Attaining Credibly Committed PPP Infrastructure Deals

Mar 22, 2010 — Neil Boyle

August 2007

Studies in cognitive psychology support the development of credible commitment and private ordering in three respects: (i) that people’s responses to risky situations depend directly on emotional influences such as worry, dread, or anxiety, which are responses of the primitive part of the brain rather than the cortex [1] (Shiller, 2003, p. 88); (ii) that people have a preference for consistency, a fundamental urge to be true to their principles and beliefs, and tend to experience negative emotion when they feel that they have been inconsistent. This tendency was discovered and named by psychologist Leon Festinger, 1957) “cognitive dissonance” as cited in Shiller, 2003, p. 91); and (iii) that a basic human behavior pattern is a preference for reciprocity. [2] People tend to want to do kind acts if they view themselves as treated kindly, and to do hostile acts if they view themselves as treated badly. A sense of reciprocity is important for many financial innovations for it can enhance stability through time. (Shiller, 2003, p. 92).

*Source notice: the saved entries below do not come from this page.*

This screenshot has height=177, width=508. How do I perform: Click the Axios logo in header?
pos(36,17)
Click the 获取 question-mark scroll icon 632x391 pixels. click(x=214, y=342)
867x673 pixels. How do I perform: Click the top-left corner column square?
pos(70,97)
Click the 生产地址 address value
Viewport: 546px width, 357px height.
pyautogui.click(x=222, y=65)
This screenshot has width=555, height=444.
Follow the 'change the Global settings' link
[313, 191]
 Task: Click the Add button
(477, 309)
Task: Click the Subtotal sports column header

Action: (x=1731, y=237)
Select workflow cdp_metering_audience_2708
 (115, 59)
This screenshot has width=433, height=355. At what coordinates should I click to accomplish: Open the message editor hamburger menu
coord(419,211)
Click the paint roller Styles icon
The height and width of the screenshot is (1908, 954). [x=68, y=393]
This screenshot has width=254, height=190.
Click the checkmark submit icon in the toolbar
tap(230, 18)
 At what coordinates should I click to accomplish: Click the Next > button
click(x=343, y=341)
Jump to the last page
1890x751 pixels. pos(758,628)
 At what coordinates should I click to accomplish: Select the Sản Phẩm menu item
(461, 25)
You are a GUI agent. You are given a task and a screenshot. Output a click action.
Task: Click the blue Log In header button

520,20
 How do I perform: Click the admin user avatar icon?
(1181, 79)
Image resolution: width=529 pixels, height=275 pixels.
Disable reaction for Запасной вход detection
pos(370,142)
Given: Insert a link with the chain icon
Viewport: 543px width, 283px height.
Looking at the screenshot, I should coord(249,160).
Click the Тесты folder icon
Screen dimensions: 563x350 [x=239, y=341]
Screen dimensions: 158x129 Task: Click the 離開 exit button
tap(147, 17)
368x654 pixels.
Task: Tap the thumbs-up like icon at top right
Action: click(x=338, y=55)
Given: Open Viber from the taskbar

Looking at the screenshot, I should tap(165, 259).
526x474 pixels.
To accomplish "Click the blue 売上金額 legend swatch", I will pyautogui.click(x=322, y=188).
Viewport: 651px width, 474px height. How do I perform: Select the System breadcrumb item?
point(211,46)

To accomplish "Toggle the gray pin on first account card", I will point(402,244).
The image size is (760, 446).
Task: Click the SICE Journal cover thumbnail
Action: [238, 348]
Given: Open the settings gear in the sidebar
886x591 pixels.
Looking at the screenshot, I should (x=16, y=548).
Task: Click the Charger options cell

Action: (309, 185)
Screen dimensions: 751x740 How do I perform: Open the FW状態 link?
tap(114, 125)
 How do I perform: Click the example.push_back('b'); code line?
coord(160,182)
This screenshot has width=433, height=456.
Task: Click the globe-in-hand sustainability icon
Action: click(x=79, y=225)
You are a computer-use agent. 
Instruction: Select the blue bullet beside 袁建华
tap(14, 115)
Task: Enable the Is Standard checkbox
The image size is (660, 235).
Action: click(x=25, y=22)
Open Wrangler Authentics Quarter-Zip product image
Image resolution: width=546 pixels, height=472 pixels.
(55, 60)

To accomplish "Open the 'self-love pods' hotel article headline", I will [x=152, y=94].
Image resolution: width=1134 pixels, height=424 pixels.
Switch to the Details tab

Attaining credibly committed PPP is more than hammering out tightly crafted contractual agreements supported by hostage arrangements. To be sure, it is that too but the tough negotiating comes in the third of a three step process of: first, creating good order, second, attaining agreement, and third, attaining credible commitment.

Creating good order – Private ordering and credible commitment go hand in hand as credible commitment requires first being perceived as credible by the counterparty. During the early stages of building harmonious relations, it is costly to focus exclusively on the regulatory regime ahead of attaining harmony with the counterparty. A harmoniously perceived level of credibility perforce speaks of the existence of private ordering in the histories of the parties involved where private ordering involves sharing the common experience of creating good order. The question is how to create these histories? The answer is for one party to initiate giving credible commitment to the other by making an offer and waiting for a reply (the absence of a reply is information that was unavailable before the offer). Offers are similar to strategic investments with a risk return trade-off associated with each offer. An example would be relief of an already negotiated obligation that reduces production costs, or assistance to achieve something that increases revenues the counterparty might not achieve on its own without high search costs. Offers are made with the proviso that they be affordable and reciprocable, and they involve durable specialized assets and result in enabling the recipient to economize on project production costs and/or increase project revenues.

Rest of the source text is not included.